Raw data download and pre-processing

Metadata from the GEO and SRA was extracted using a custom R-script together with the GEOquery58 and SRAdb59 packages in addition to the NCBI E-utilities60. Data from variant calling (such as the number of calls per cell) was added, and free-text fields were manually separated into individual and informative columns (such as patient, location and cell type); the final metadata can be found in File S4S6. The raw data was downloaded and processed as previously described25. In short, FASTQ files were download using the fastq-dump utility from the SRA toolkit61 and subsequently aligned using the STAR aligner28 in 2-pass mode.
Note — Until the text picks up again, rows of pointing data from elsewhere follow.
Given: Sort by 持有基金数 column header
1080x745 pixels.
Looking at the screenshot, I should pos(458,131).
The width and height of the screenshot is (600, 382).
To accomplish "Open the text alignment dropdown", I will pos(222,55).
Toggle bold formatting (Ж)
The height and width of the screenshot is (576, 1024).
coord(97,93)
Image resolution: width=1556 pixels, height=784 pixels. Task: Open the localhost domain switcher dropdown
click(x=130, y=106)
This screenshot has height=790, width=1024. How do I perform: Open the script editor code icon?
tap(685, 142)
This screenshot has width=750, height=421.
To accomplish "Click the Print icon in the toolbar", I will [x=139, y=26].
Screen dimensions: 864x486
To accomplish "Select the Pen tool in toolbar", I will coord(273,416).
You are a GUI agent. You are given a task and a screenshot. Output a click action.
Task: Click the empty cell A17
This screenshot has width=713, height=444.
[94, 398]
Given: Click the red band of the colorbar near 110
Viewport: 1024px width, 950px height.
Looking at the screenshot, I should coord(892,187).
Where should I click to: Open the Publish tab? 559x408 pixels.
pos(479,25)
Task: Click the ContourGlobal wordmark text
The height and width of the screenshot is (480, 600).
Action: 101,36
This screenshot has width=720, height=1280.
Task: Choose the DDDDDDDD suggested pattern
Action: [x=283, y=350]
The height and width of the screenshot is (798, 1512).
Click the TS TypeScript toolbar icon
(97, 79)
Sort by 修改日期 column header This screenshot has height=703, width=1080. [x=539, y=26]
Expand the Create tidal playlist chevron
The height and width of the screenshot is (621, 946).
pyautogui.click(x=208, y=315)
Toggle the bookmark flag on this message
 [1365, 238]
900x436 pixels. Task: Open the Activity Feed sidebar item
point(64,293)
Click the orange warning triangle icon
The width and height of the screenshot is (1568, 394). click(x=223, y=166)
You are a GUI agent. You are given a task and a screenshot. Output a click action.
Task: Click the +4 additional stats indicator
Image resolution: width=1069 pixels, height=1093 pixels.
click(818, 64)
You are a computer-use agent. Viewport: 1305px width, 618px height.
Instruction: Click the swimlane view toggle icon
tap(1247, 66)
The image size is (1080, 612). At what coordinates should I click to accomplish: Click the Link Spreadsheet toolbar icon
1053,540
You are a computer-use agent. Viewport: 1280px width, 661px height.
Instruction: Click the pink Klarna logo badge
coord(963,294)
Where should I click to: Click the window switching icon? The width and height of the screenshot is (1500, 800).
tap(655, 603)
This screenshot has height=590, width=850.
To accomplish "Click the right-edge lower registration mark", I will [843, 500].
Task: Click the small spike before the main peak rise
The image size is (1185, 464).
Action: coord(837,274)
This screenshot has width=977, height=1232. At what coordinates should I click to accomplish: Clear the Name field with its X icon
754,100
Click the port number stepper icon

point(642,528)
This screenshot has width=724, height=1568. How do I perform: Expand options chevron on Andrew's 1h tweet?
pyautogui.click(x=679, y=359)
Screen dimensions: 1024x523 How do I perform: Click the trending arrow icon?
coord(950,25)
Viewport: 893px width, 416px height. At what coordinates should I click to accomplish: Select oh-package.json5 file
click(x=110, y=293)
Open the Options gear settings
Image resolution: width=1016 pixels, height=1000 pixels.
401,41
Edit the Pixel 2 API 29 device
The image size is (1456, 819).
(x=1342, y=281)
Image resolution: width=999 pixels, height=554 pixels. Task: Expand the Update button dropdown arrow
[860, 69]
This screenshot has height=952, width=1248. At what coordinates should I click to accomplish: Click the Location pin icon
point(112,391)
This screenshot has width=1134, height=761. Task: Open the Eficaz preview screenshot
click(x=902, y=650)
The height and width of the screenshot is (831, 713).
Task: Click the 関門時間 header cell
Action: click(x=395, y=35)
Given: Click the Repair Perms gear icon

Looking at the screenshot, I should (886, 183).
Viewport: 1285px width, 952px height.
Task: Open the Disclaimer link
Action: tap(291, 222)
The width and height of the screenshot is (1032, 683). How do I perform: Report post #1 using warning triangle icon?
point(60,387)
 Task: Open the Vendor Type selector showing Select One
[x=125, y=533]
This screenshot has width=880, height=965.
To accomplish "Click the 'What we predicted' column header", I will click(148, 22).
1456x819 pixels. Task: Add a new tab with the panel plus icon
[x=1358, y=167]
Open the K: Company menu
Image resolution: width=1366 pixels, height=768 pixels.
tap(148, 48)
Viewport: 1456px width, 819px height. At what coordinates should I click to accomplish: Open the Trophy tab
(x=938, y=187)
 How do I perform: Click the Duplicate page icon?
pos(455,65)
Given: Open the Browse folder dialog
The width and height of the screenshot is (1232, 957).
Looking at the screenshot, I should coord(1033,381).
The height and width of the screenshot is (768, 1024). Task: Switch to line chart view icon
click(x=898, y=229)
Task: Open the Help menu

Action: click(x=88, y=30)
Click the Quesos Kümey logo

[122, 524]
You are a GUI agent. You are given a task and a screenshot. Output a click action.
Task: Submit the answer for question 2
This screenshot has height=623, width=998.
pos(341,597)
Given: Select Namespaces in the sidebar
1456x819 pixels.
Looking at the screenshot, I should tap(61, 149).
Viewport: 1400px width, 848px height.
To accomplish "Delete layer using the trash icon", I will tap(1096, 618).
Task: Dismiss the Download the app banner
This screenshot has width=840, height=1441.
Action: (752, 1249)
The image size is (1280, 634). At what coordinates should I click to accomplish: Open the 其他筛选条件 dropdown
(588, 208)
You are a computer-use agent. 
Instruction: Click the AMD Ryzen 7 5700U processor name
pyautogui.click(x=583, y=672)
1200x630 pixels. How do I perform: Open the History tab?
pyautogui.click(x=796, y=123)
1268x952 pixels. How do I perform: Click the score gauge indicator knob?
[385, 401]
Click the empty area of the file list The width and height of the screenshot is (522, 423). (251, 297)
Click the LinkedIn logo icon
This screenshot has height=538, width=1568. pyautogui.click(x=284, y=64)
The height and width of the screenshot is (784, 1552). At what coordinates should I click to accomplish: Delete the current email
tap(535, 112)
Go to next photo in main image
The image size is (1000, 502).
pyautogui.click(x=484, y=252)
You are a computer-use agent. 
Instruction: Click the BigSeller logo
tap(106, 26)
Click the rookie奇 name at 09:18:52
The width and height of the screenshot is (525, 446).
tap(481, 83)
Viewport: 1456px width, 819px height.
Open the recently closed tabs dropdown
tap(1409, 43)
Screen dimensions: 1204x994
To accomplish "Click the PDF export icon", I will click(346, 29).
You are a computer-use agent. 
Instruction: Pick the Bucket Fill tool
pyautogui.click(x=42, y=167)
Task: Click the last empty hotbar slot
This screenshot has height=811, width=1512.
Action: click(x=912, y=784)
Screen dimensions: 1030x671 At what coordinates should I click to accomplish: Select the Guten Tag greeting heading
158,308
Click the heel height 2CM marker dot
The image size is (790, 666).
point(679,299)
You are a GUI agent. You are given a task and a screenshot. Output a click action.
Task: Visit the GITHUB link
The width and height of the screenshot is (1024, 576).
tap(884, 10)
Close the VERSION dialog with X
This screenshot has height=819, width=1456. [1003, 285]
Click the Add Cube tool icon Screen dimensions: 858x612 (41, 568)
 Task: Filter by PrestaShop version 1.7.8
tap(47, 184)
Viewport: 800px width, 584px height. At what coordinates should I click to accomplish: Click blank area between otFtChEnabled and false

Variant calling was performed using the GATK RNA-seq Best Practices29 and annotated using snpEff30. Gene expression estimations were performed using the Salmon software62. The GRCh38 human genome assembly was used where applicable.

Clustering of scRNA-seq variant data

SNV profiles were created for each single cell by excluding variants based on the following criteria: Fisher strand ≤ 30, quality by depth ≤ 2, containing more than three SNV clusters within a 35 base pair window and, lastly, variants with a sequencing depth lower than ten. Similarity scores (defined as \((s+a)\div(n+a+b)\), where s is the number of matching variant genotypes, n is the total number of overlapping variant positions, \(a=1\) and \(b=5\)) for the different subsets described in the Results section were calculated as previously described for each pairwise single-cell profile comparison within each dataset and stored as distance matrices26. These were subsequently used as input for hierarchical agglomerative clustering using Ward linkage, evaluated with the Adjusted Rand Index (ARI) and visualised as heatmaps with dendrograms as well as t-distributed stochastic neighbour embeddings (tSNEs).

Evaluation of the optimal k clusters was done with the “elbow method” with sum-of-squared errors (SSE) for iterative k-means clusterings of k’s up to 20. The optimal k was chosen geometrically: define l1 as the line whose end points are given by the start and end points of the SSE curve, p as the point on the SSE curve for a particular k and l2 as the line perpendicular from l1 to p. The optimal k is then chosen as the k with the maximum length of l2, following visual inspection of both the SSE curve and the dendrogram.

Profile aggregation, enrichment and gene analyses

Enrichment analyses were performed on the aggregate profiles described in the Results section using the clusterProfiler63 R-package using the “GOslim” enrichment category (which removes redundancy in the original GO hierarchy). A total number of 75 driver genes for “glioblastoma multiforme” were downloaded from the IntOGen33 website. Thirty of these 75 were listed as “known driver genes”, which were subsequently used for the analyses. Prognostic marker genes were downloaded from the HPA Pathology Atlas34 website and subset for the “glioma” cancer type, which were subsequently used for the analyses.

Code availability and statistical analyses

The clustering and aggregation analyses were implemented as an open source software package for the Python programming language named VarClust, which is available at Supplementary code for the cluster analyses is available in SCode 1, a Jupyter Notebook document. Code pertaining to all other analyses can be found in SCode 2 (a RMarkdown document), including statistical calculations and visualisations. Two-tailed t-tests were used where applicable and a significance level of \(\alpha =0.01\) was used for all statistical tests.